- Task to complete
Every line from the beginning of the records below up to the one holding "Open the Optimization" should be quoted exactly; leave out the rest.

- Task data
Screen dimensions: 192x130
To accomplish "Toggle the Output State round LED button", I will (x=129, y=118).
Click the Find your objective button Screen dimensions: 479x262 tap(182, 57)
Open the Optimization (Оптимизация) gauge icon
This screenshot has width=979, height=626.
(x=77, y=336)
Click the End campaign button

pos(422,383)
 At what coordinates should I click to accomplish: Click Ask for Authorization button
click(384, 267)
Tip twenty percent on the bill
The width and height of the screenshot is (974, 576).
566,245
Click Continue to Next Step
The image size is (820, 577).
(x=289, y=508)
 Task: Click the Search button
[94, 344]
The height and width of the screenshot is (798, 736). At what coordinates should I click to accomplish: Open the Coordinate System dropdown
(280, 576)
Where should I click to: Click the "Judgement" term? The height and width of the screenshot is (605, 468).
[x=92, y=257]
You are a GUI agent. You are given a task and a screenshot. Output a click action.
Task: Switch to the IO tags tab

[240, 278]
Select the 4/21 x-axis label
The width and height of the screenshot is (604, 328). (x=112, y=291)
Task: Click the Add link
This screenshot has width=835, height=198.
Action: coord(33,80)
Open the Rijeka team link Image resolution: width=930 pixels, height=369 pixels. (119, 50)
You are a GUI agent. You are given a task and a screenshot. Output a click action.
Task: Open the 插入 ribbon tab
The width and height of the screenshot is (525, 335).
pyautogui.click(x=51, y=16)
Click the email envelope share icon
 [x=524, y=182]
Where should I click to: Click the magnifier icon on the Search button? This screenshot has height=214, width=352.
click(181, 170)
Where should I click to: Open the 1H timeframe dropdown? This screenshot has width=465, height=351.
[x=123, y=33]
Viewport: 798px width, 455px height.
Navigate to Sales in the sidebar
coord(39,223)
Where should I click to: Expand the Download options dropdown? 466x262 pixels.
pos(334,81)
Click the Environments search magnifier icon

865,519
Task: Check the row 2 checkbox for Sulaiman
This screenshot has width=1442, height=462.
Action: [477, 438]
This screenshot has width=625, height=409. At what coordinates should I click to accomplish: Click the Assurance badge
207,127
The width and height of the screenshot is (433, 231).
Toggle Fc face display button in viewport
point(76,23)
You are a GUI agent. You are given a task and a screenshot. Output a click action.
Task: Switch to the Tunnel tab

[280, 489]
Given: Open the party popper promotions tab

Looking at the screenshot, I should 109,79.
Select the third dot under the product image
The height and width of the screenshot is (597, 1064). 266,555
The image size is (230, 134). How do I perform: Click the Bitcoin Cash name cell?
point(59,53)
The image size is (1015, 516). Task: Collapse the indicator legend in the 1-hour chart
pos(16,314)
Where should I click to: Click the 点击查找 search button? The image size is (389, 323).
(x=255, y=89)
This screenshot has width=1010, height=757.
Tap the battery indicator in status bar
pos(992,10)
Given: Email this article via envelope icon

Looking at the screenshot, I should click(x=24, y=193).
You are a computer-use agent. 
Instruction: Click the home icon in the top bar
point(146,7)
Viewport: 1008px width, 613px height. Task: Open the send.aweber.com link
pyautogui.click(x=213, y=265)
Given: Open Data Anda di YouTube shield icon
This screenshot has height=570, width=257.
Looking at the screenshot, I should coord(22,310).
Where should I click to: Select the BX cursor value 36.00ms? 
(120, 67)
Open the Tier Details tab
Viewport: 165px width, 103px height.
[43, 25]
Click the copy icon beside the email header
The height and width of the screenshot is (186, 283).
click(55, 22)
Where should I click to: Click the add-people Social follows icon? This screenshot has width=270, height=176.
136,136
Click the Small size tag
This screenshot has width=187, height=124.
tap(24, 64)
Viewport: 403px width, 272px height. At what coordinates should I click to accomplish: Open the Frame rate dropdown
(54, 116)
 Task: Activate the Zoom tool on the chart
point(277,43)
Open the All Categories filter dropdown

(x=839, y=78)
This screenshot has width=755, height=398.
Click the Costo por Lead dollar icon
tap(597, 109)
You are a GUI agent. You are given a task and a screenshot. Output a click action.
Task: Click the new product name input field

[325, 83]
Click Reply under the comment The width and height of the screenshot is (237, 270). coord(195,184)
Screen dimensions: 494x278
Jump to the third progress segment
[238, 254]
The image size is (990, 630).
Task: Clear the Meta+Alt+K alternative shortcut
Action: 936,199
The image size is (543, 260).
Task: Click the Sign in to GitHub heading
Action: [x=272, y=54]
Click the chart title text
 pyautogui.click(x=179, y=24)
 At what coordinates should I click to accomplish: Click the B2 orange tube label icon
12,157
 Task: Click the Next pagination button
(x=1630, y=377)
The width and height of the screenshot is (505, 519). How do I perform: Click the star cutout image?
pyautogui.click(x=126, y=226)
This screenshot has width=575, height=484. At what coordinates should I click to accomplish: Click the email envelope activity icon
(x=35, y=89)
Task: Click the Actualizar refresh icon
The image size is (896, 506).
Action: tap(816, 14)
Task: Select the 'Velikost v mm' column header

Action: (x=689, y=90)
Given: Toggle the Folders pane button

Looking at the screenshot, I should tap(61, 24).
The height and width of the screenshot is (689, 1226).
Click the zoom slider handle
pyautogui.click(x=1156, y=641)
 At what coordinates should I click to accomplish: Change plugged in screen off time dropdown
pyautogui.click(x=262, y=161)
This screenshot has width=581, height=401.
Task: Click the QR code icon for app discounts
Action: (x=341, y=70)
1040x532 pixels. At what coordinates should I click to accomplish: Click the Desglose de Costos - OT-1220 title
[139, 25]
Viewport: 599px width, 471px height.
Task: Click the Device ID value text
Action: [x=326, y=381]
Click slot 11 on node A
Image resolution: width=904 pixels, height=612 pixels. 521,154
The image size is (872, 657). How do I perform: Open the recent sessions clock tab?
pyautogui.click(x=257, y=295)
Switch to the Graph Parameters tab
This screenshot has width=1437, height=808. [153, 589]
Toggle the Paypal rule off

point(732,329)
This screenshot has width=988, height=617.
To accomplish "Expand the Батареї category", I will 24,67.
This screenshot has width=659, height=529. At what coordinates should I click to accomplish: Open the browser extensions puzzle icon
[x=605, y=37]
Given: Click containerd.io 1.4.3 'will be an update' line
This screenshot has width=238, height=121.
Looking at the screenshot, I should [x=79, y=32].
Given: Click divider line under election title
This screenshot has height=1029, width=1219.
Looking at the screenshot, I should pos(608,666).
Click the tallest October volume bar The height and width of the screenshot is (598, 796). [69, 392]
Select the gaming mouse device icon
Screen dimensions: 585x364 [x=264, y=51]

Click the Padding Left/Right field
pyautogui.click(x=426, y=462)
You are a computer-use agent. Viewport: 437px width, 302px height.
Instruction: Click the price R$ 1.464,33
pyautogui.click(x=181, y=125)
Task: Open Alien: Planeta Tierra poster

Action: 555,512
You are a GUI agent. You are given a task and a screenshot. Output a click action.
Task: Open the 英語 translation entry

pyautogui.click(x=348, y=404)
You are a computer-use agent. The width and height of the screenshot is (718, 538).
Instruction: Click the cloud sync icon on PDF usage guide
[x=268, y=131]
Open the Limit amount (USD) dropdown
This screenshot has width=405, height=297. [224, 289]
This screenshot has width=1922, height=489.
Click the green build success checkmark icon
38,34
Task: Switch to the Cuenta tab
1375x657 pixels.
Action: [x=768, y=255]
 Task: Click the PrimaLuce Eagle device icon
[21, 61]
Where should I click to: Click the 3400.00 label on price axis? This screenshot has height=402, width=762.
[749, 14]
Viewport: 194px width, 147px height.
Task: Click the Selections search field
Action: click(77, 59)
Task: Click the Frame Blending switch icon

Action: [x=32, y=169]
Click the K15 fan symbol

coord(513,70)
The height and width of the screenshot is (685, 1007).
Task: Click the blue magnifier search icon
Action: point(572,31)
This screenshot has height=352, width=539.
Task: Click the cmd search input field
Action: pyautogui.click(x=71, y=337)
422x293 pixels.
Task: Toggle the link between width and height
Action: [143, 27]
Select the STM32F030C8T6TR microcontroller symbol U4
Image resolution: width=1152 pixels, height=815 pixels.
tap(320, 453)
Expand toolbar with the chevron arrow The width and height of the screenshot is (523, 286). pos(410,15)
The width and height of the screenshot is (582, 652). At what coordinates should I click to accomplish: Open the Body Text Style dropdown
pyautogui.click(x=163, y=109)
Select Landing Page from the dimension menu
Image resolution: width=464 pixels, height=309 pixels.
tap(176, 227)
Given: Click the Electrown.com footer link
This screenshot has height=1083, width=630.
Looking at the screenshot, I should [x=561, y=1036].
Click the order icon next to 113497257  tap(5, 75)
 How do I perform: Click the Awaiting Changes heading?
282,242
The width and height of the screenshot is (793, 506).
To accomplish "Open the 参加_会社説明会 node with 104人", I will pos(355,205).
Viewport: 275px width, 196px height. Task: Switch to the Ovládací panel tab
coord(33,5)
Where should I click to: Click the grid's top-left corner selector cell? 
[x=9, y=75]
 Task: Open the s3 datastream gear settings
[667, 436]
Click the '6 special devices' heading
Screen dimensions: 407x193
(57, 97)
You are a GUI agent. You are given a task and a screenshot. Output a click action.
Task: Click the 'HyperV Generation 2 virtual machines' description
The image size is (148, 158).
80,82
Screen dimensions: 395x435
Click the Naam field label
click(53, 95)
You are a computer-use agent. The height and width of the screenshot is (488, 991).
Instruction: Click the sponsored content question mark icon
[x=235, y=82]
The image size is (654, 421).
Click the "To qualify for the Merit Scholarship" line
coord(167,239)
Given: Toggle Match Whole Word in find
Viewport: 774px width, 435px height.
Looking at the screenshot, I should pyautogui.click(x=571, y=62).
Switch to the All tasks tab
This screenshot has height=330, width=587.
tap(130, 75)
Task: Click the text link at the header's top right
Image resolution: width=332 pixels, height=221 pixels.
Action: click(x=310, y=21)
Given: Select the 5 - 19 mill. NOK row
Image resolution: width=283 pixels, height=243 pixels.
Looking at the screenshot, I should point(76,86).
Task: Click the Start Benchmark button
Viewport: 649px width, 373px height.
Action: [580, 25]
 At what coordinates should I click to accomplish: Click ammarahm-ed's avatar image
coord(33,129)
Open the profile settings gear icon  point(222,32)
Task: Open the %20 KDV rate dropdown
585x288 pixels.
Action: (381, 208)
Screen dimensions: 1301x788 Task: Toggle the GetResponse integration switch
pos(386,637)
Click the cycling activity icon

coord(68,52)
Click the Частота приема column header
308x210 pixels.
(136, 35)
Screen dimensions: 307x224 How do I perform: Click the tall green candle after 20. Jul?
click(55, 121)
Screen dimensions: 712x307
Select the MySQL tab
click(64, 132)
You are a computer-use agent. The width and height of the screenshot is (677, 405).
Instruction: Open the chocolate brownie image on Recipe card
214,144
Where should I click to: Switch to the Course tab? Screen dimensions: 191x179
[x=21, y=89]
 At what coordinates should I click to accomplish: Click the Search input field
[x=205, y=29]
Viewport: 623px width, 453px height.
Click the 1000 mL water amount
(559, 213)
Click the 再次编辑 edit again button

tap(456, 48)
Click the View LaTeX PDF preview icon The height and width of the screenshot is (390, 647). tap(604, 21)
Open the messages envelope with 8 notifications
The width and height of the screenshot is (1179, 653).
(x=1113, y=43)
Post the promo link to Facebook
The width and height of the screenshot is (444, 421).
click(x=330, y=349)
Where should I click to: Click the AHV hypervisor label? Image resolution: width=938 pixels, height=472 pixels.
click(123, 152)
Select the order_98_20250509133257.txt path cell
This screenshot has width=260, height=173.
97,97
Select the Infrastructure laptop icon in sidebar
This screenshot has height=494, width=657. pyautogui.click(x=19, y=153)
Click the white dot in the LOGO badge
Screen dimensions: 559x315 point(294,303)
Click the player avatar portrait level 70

- The answer
Screen dimensions: 192x130
To accomplish "Toggle the Output State round LED button", I will (x=129, y=118).
Click the Find your objective button Screen dimensions: 479x262 tap(182, 57)
Open the Optimization (Оптимизация) gauge icon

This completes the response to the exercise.